Become a synesthete in five minutes or less
- aramakrishnan6
- Dec 20, 2019
- 4 min read
Updated: Nov 29, 2020
A recent study shows how our senses can team up to paint a picture of our surroundings -- no brain rewiring required.

Are you looking to discover whether you are a master of the senses? If you have a specific answer for what the color blue might taste like, or a high note on a violin smells like, you just might be a synesthete. Synesthetes, or individuals with synesthesia, often have cross-sensory experiences where activating one of the five senses can activate another at the exact same time. One way to see if you are a synesthete is to take the online Synesthesia Battery, validated by Carmichael et al in 2015 as an effective identifier of grapheme-color (letter to color) synesthetes. But even if the battery results don’t go your way, you might be in luck: the brain connections required for synesthesia might already be lying dormant in your brain, just waiting for the right sensory experience to wake them up.
There are two main theories to explain how synesthesia works in the brain. One of them, the cross-activation theory, proposes that synesthesia develops over a time period of months or even years. In that time, brain connectivity increases dramatically in sensory regions that are paired together in synesthesia. By the rules of this model, non-synesthetes don’t have the connectivity necessary for synesthetic experiences to happen in a flash – it should take years.

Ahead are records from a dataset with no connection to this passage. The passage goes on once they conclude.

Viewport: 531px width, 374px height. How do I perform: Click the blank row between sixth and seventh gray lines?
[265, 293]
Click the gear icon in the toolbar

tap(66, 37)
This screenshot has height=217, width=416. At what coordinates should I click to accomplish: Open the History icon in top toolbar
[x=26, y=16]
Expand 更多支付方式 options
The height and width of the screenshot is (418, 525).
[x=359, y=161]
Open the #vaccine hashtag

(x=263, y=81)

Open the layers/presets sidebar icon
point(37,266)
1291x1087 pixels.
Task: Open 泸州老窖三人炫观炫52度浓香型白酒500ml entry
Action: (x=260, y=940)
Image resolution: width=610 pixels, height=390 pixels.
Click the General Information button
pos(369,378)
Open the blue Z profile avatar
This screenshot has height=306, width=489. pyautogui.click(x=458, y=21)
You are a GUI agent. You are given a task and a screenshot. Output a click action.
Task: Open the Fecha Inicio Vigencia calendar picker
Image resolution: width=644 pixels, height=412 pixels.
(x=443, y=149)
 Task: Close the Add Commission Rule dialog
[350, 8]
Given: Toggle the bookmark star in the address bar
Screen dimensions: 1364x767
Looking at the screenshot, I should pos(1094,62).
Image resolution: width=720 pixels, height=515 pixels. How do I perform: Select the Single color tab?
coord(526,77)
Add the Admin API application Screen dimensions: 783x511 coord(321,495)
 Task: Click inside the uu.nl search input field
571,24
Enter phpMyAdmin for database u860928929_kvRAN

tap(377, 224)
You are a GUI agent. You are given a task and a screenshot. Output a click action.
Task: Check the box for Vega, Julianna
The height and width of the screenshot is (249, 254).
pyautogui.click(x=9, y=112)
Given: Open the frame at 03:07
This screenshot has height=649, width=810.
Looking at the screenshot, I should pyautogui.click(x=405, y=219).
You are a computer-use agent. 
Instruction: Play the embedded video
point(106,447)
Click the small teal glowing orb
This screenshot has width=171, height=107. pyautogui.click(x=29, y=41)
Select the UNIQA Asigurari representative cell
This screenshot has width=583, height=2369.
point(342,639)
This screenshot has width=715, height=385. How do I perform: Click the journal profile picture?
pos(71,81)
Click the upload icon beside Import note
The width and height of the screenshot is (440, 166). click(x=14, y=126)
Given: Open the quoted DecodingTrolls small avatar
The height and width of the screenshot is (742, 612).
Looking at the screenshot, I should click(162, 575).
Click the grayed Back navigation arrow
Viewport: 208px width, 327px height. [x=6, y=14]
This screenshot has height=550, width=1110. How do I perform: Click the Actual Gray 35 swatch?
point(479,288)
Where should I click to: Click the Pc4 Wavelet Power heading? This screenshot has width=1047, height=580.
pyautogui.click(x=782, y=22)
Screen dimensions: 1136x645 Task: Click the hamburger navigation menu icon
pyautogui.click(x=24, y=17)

If you can use sensory teamwork in a dark room to figure out your surroundings in a matter of seconds, who’s to say taking away one sense from a person—light, for example—couldn’t evoke a synesthetic experience purely based on what someone infers that they see?
In contrast, the disinhibited feedback model of synesthesia states that anyone could potentially become a synesthete, because our senses work together all the time. Here’s an example: if you are in a dark room and hear footsteps approaching from behind you, you can assume that someone is nearby. In that moment, even though you don’t actually see the person sneaking up on you, the brain’s activity in the visual cortex increases—because you’re using the power of sound to tell you what you see. If you can use sensory teamwork in a dark room to figure out your surroundings in a matter of seconds, who’s to say taking away one sense from a person—light, for example—couldn’t evoke a synesthetic experience purely based on what someone infers that they see?
Anupama Nair and David Brang recruited undergraduate students from the University of Michigan to put this question to the test. They placed the students in a dark environment, telling them to keep their eyes closed. After the students had acclimated to the dark, Nair and Brang had them complete a visual imagery task where they paired letters in the alphabet with certain characteristics—for example, answering “yes” or “no” to whether the letter A has any curves in it. This task was meant to keep the students occupied while Nair and Brang could try to trigger synesthetic experiences in the background.
While the visual imagery test was going on in the foreground, something slightly different was happening behind the curtain. At the very beginning of the experiment, Nair and Brang told the students that they might experience visual sensations or experiences during the testing, even though their eyes were closed. If they did, the students were instructed to press a button. As the students were tested on their alphabet soup, beeps would play at random from two locations in the dark room. The researchers hoped for a response similar to the sneaking-up example: depriving the subjects’ visual sense would encourage their sense of sound to make connections with the visual cortex when the beeping began. The new sensory connection between the sound and visual systems would produce a visual perception like a bright color. If observed, these results would mean that college students without synesthesia could display synesthetic symptoms—a bright color in response to a beeping sound—in only five minutes, providing support for the disinhibited feedback model.
The brain machinery for synesthesia might already be in our brains: it just needs the right gains and losses of senses to make new connections and cause sensory experiences.
Nair and Brang’s results supported their predictions: the beeping induced visual perceptions in 57.1% of the non-synesthetic students. Students in a dark room heard a sound, and their brains made sensory connections and inferences to explain the phenomena, producing a visual image just like in individuals with synesthesia in just five minutes. Nair and Brang’s findings add some street cred to the disinhibited feedback model of synesthesia, hinting that the brain machinery for synesthesia might already be in our brains: it just needs the right gains and losses of senses to make new connections and cause sensory experiences. There’s still more research to be done, but the results present new information on how multi-sense experiences relate to synesthesia, and what exactly happens in the brain when two senses decide to work together.